Building the flow
- Add a Data Asset node that points to pm_customer_train1.csv.
- Add a Type node, and select
response
as the target field (Role = Target). Set the measure for this field to Flag. - Set the role to None for the following fields:
customer_id
,campaign
,response_date
,purchase
,purchase_date
,product_id
,Rowid
, andX_random
. These fields will be ignored when you are building the model. - Click Read Values in the Type node to make sure that
values are instantiated.
As we saw earlier, our source data includes information about four different campaigns, each targeted to a different type of customer account. These campaigns are coded as integers in the data, so to make it easier to remember which account type each integer represents, let's define labels for each one.
- On the row for the campaign field, click the entry in the Value mode column.
- Choose Specify from the drop-down.
- Click the Edit icon in the column for the campaign field. Type the labels as shown for each of the four values.

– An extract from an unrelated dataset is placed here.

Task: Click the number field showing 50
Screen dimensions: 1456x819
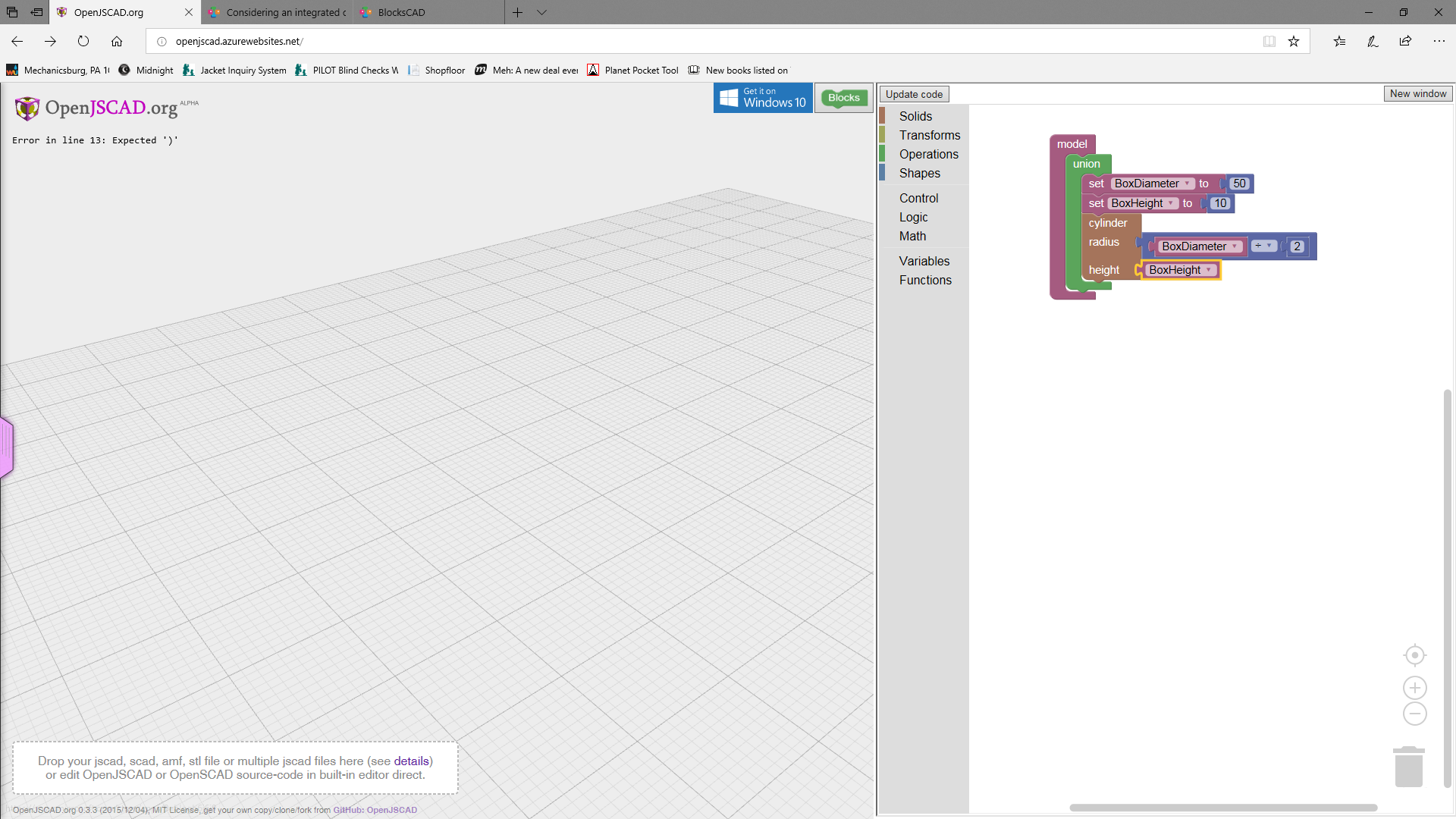Action: [1239, 184]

- Click OK. Now the labels will be displayed in output windows instead of the integers.
- Attach a Table node to the Type node.
- Hover over the Table node and click the Run icon .
- In the Outputs panel, double-click the table output to open it.
- Click OK to close the output window.
Although the data includes information about four different campaigns, you
will focus the analysis on one campaign at a time. Since the largest number of records fall under
the Premium account campaign (coded campaign=2
in the data), you can use a Select
node to include only these records in the flow.